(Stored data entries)
»»
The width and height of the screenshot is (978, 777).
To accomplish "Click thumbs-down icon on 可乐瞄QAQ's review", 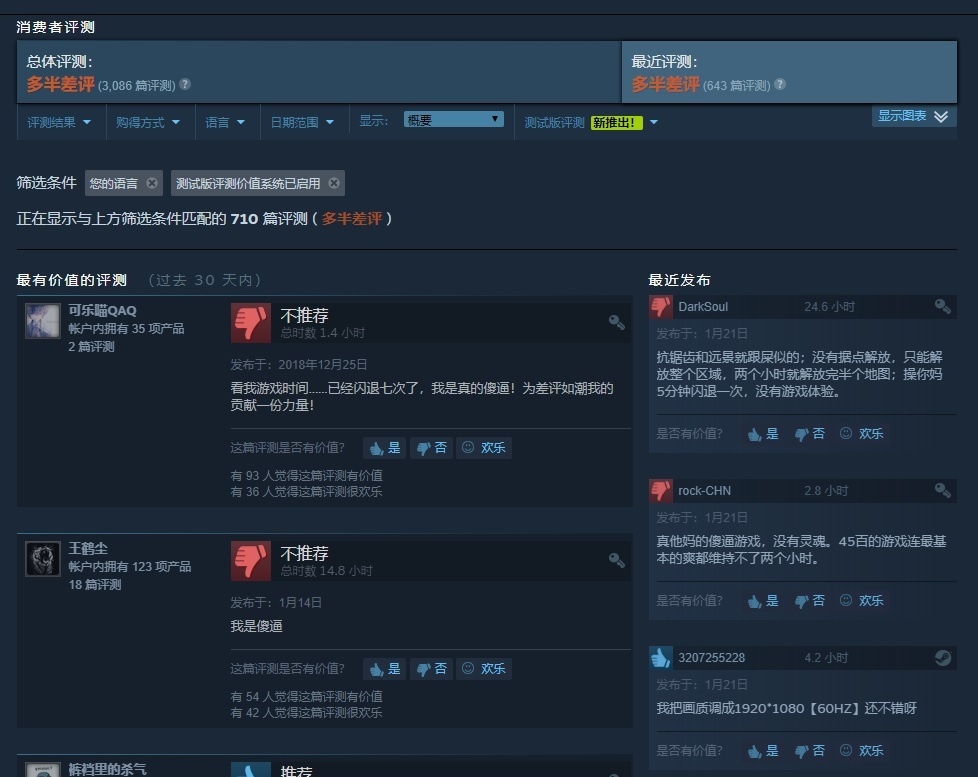I will 251,322.
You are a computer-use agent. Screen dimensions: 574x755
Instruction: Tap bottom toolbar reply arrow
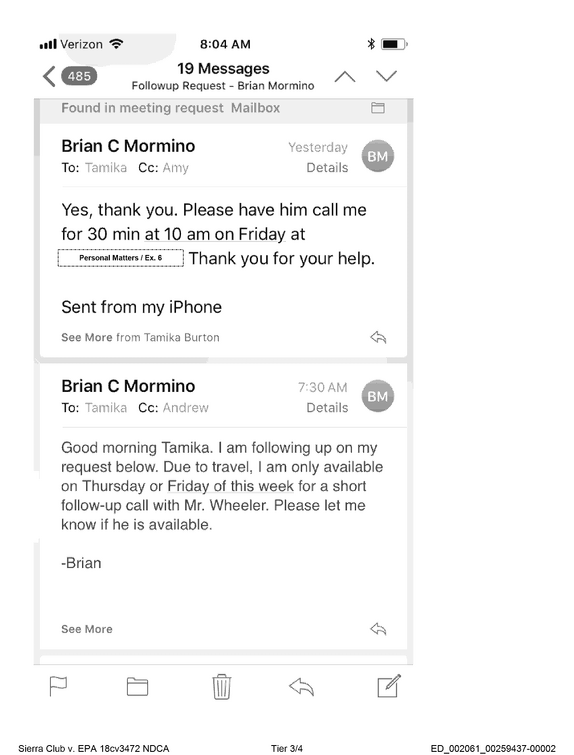click(x=301, y=687)
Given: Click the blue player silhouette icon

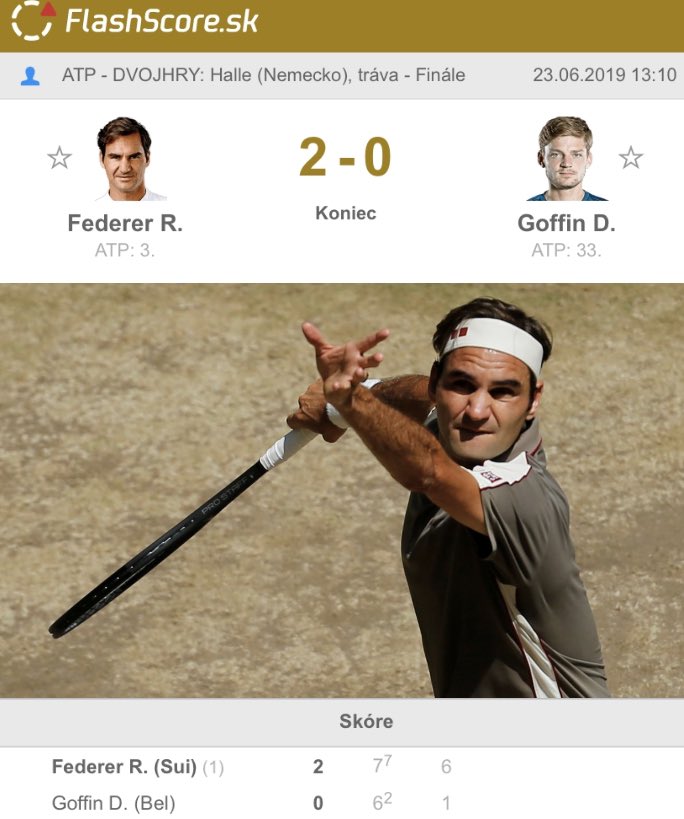Looking at the screenshot, I should tap(30, 76).
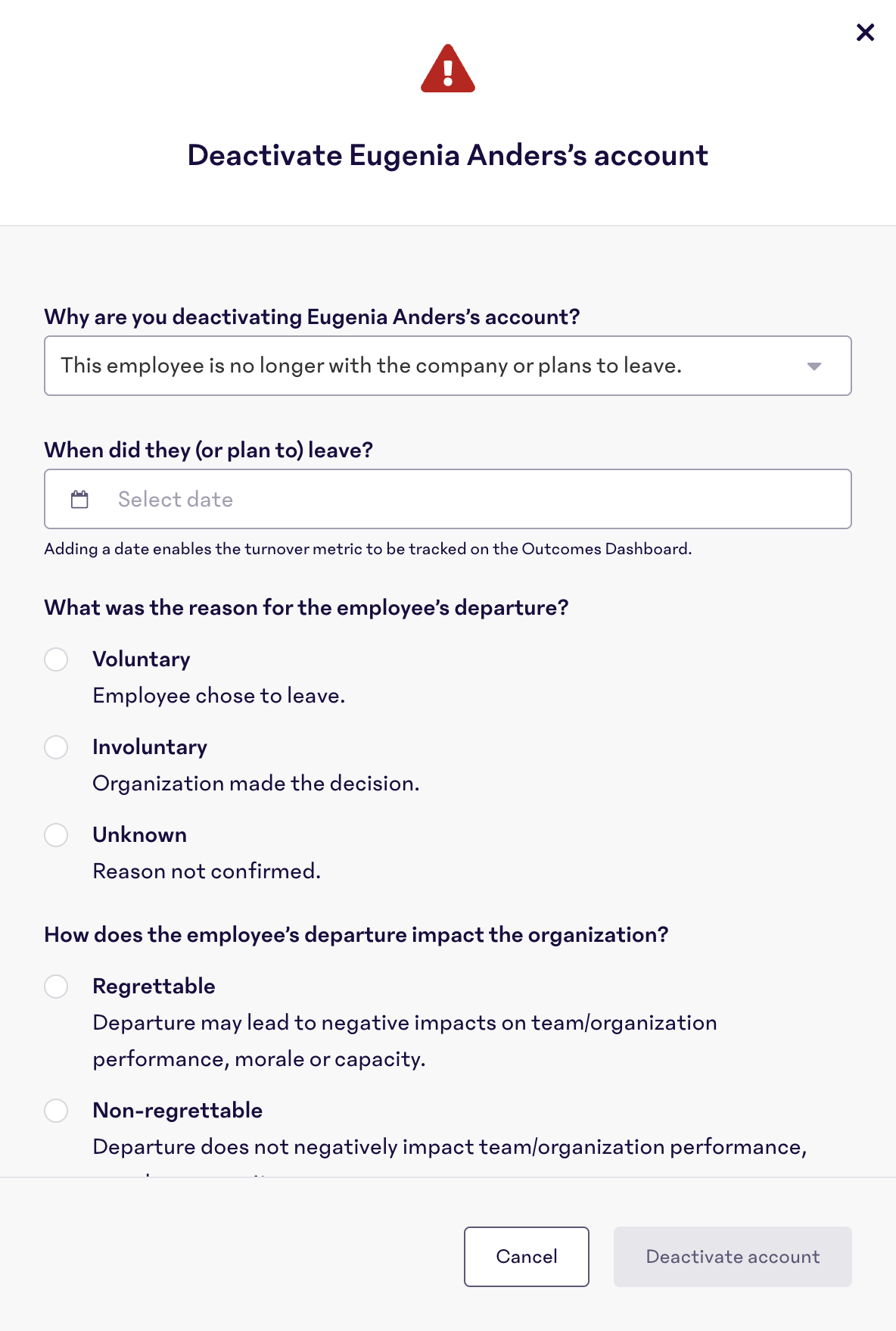Click the Select date input field
This screenshot has height=1331, width=896.
(469, 500)
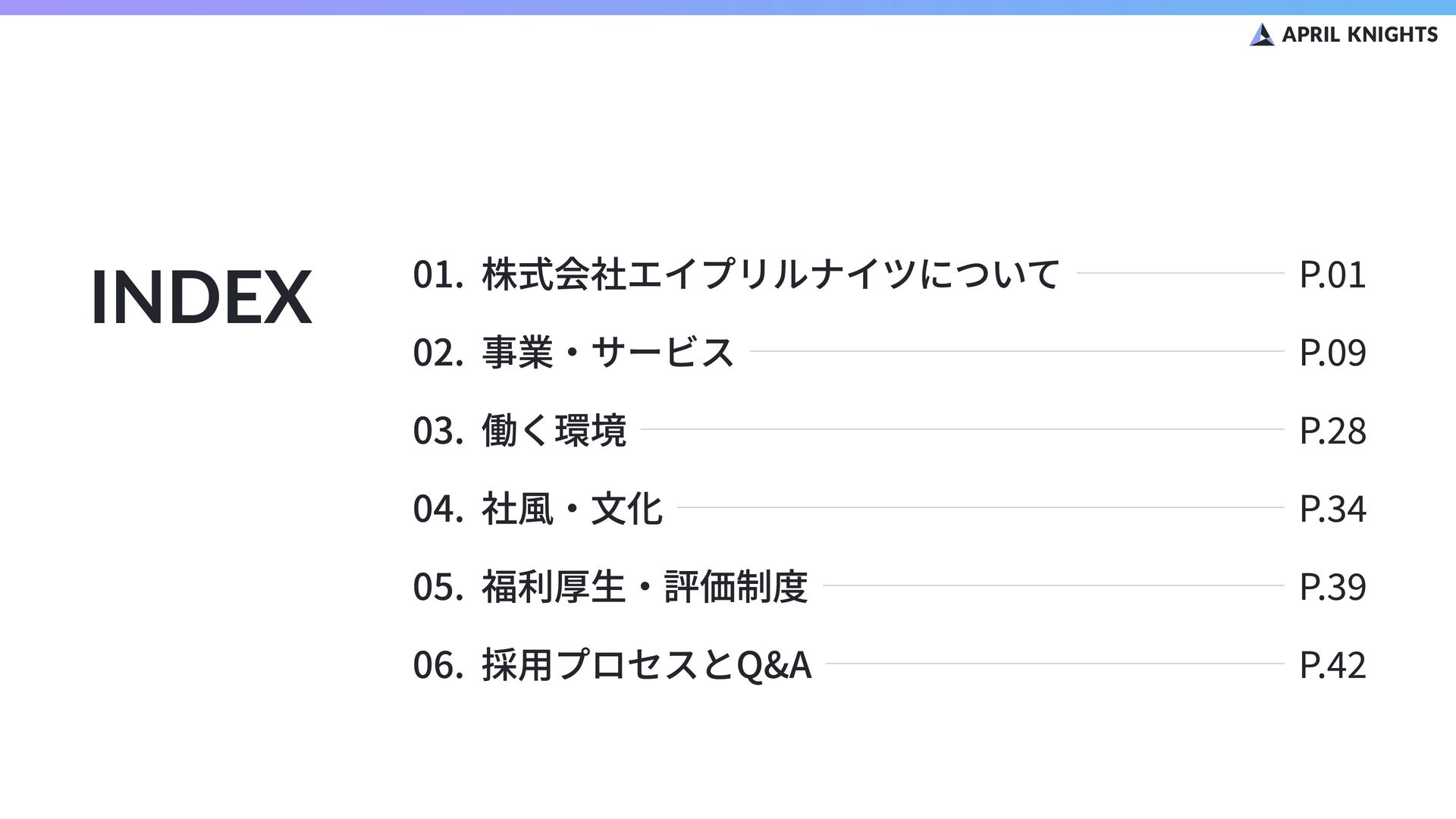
««
EXERCISE GOAL:
Leaving the pictures aside, copy exactly and only the lines from the one holding "You are a computer-use" through the final line of the data, both ends kept.

SOLVED PROBLEM:
You are a computer-use agent. Screen dimensions: 574x755
Instruction: Tap bottom toolbar reply arrow
click(x=301, y=687)
Given: Click the blue player silhouette icon

Looking at the screenshot, I should tap(30, 76).
Click the Select date input field
This screenshot has height=1331, width=896.
(469, 500)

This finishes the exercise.